Inviata da Simone Billeci – Le parole di Umberto Galimberti, riportate da Orizzonte Scuola, hanno suscitato un acceso dibattito: più letteratura, meno computer; docenti più preparati, ruolo da ripensare. Tutto vero, tutto sacrosanto. Ma accanto a questi temi, se vogliamo davvero guardare in faccia la realtà della scuola italiana di oggi, c’è un nodo ancor più urgente da sciogliere: la medicalizzazione diffusa, la tendenza a refertare ogni cosa, a tradurre ogni difficoltà in diagnosi, ogni deviazione dalla norma in patologia.

Negli ultimi anni la scuola, più che luogo educativo, rischia di essere ridotta a un centro di osservazione clinica. Sulla scia del DSM-V – il manuale diagnostico che detta la grammatica della psichiatria contemporanea e che ha esteso enormemente le categorie di disturbo – la vita quotidiana degli studenti viene letta sempre più attraverso etichette mediche. Distrazione? ADHD. Riservatezza? Spettro autistico. Scarsa motivazione? Disturbo depressivo. Ansia prima di un’interrogazione? Disturbo d’ansia generalizzato.

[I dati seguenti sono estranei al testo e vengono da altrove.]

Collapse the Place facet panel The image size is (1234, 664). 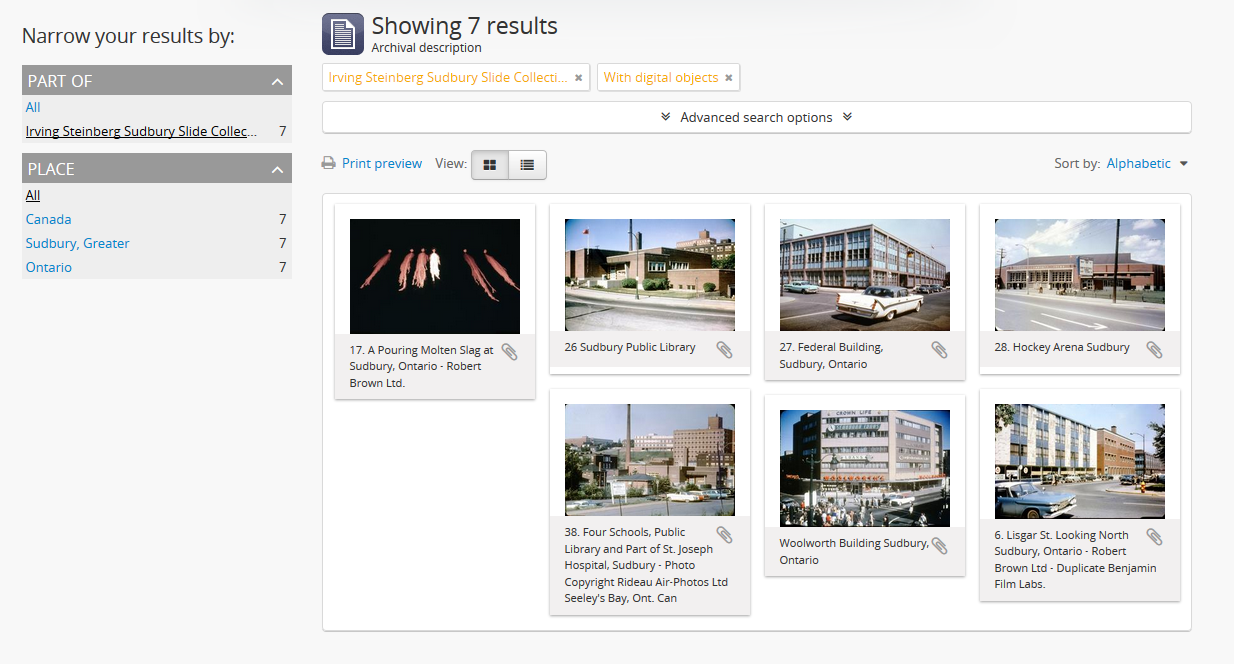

Il risultato è che tutto e tutti vengono refertati. La lingua della scuola, che dovrebbe essere quella dell’apprendimento, del dialogo, della scoperta, si piega alla lingua dei certificati e dei protocolli. Il ragazzo non è più semplicemente un alunno con i suoi pregi e i suoi limiti, ma un “caso” da inquadrare, un documento da compilare, una diagnosi da rispettare.

In questa trasformazione, i docenti vengono spinti – spesso controvoglia – a diventare i primi segnalatori, a sollecitare valutazioni cliniche per non essere accusati di trascuratezza. E così il circolo si autoalimenta: più referti, più protocolli, più burocrazia.

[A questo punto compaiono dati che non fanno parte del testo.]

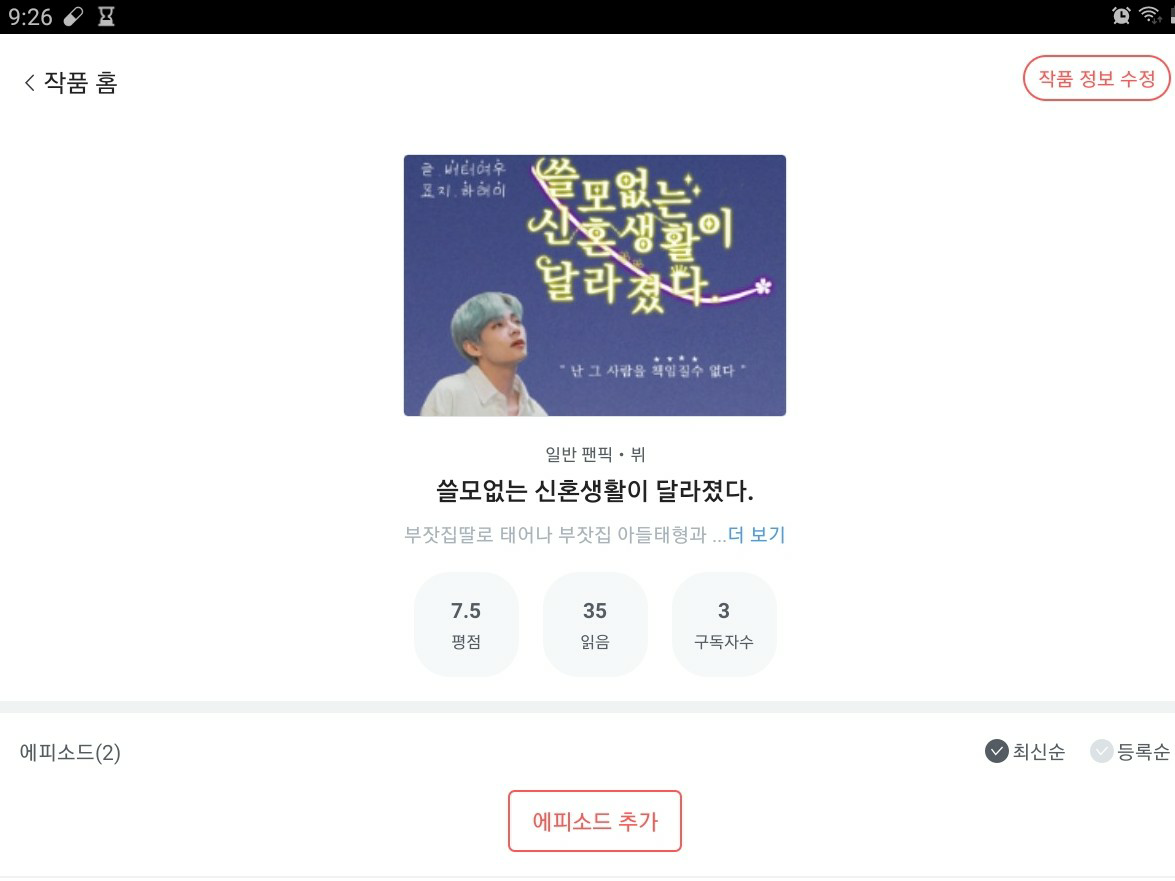Open the 3 구독자수 subscribers stat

Non si nega, ovviamente, l’utilità di strumenti diagnostici quando servono: ci sono situazioni reali, gravi, che necessitano di intervento. Ma l’attuale deriva ha oltrepassato ogni misura. Il referto, da mezzo per comprendere, è diventato fine a sé stesso, un marchio che accompagna l’alunno lungo tutto il percorso scolastico.

Il rischio è enorme: la diagnosi finisce per ridurre la persona alla sua etichetta, oscurando la ricchezza delle sue possibilità. Uno studente “con ADHD” diventa solo ADHD. Una ragazza “in depressione” diventa solo il suo disturbo. Tutto il resto – passioni, sogni, talenti, persino il diritto a sbagliare – passa in secondo piano.

Viviamo così in una scuola che non tollera più il limite, la fragilità, la lentezza. Una scuola che guarda con sospetto ogni deviazione dallo standard e che reagisce medicalizzando. È il segno di una società che non accetta più la complessità della crescita, con i suoi inciampi, i suoi silenzi, le sue ribellioni.

Ma se l’educazione viene sostituita dalla diagnosi, allora abbiamo smarrito la missione stessa della scuola: formare individui liberi, capaci di affrontare la vita nonostante – e grazie a – le loro imperfezioni.

Ecco perché, accanto alla denuncia di Galimberti contro l’invasione dei computer e contro l’inadeguatezza di molti docenti, occorre lanciare un grido d’allarme: liberiamo la scuola dall’ossessione del referto. Non possiamo permettere che la crescita di un ragazzo venga tradotta unicamente nel linguaggio del DSM, perché il rischio è formare generazioni convinte di essere “malate” a prescindere, incapaci di pensarsi come soggetti in cammino.

La vera emergenza culturale, oggi, non è solo la povertà di letteratura o il digitale che avanza. È la colonizzazione della vita scolastica da parte della diagnosi clinica. Se non invertiamo la rotta, la scuola smetterà di essere comunità educativa per diventare laboratorio psichiatrico. E questo sarebbe il tradimento più grande della sua missione.